::: Selected text :::

DOL offers new FLSA pandemic guidance
During the COVID-19 pandemic, more employees are working remotely than ever before. The dramatic changes in the workplace have raised numerous questions about how employees are to be compensated. The U.S. Department of Labor (DOL) has issued new guidance about the interplay between the Fair Labor Standards Act (FLSA) and the Families First Coronavirus Response Act (FFCRA).
Background
The FFCRA provides for two forms of paid leave for eligible employees who work for a covered employer (one that employs fewer than 500 employees):
- Leave under the Emergency Paid Sick Leave Act (EPSLA), which provides up to 80 hours of paid sick leave; and
- Leave under the Emergency Family and Medical Leave Expansion Act (EFMLEA), which offers up to 12 weeks of mostly paid family and medical leave.

:::

# What to do
[a] How would you render this sentence from the passage on DOL pandemic guidance in Spanish: "During the COVID-19 pandemic, more employees are working remotely than ever before."?
[b] Do these statements agree with the passage on DOL pandemic guidance? For each, answer yes or no and quote the words from the passage that decide it. (i) Leave under the EPSLA provides up to 80 hours of paid sick leave. (ii) A covered employer is one that employs 500 or more employees. (iii) Leave under the EFMLEA offers up to 12 weeks of entirely unpaid family and medical leave.
[c] Can you carry on the passage on DOL pandemic guidance from the point where it stops?
The lines play no part in any of this.

::: Record extracts :::

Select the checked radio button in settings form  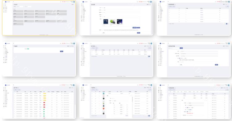click(x=180, y=58)
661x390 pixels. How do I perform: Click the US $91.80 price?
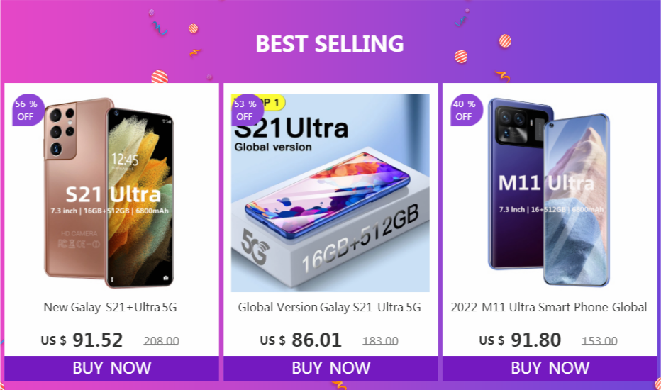click(520, 340)
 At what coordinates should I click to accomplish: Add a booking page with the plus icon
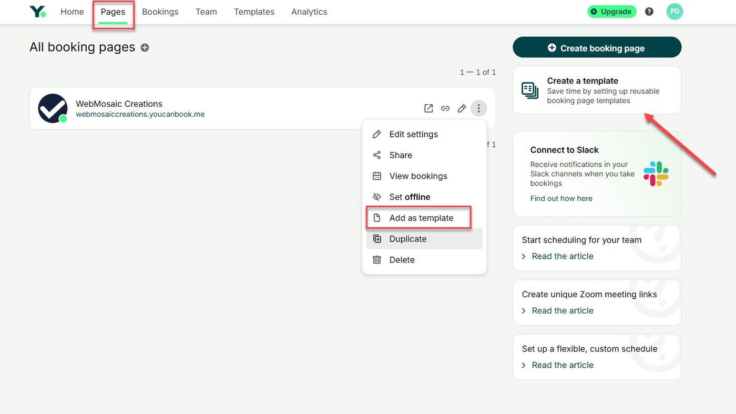pos(145,47)
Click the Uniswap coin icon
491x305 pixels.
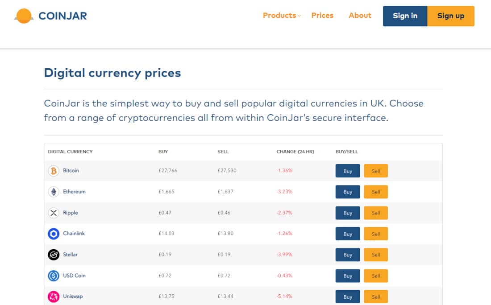[54, 297]
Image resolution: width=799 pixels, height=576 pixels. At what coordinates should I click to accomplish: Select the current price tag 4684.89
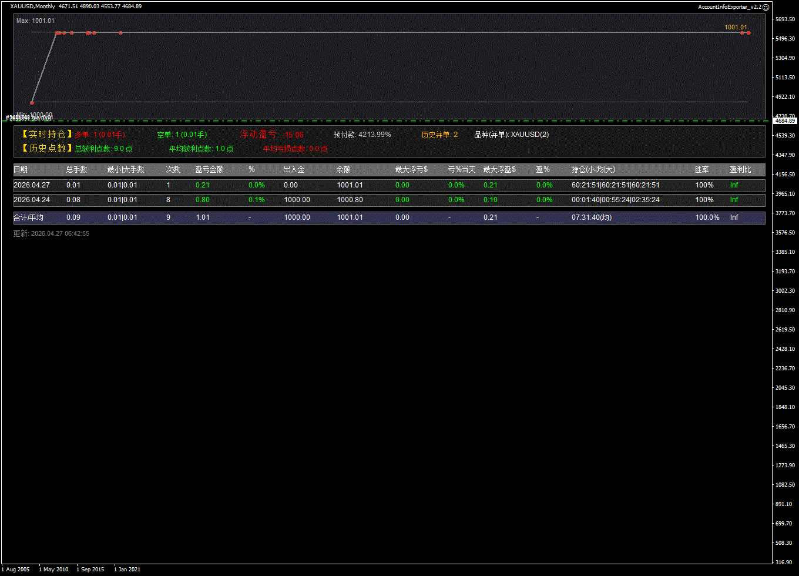(785, 120)
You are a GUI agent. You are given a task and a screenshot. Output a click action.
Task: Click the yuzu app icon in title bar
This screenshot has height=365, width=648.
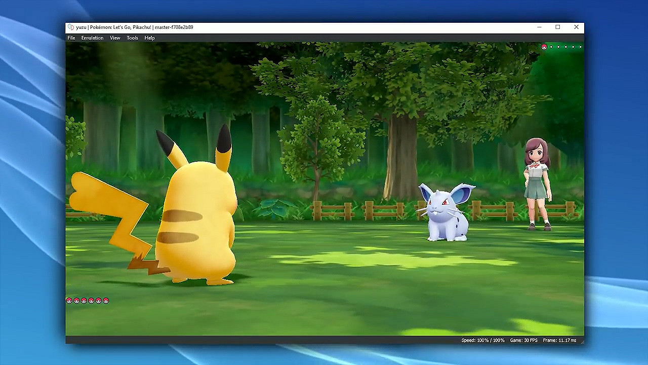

:::

# Answers to each task
[a] Durante la pandemia de COVID-19, más empleados que nunca están trabajando a distancia.

[b]
(i) Yes: "which provides up to 80 hours of paid sick leave"
(ii) No: "one that employs fewer than 500 employees"
(iii) No: "which offers up to 12 weeks of mostly paid family and medical leave"

[c]
Because the FFCRA provides paid leave only if an employee is unable to work or telework, many employers are offering telework for the first time. Of course, most businesses assumed the pandemic would last only a couple of months, and prolonged teleworking is novel to many employers. To complicate things, the New York Forward plan requires employers to keep business occupancy low, forcing continued teleworking by many employees.
The DOL has now provided guidance to help employers navigate various wage issues to remain in compliance with the FLSA for the balance of this historic pandemic. It’s also important for New York employers to understand the interplay of the New York Labor Law (NYLL).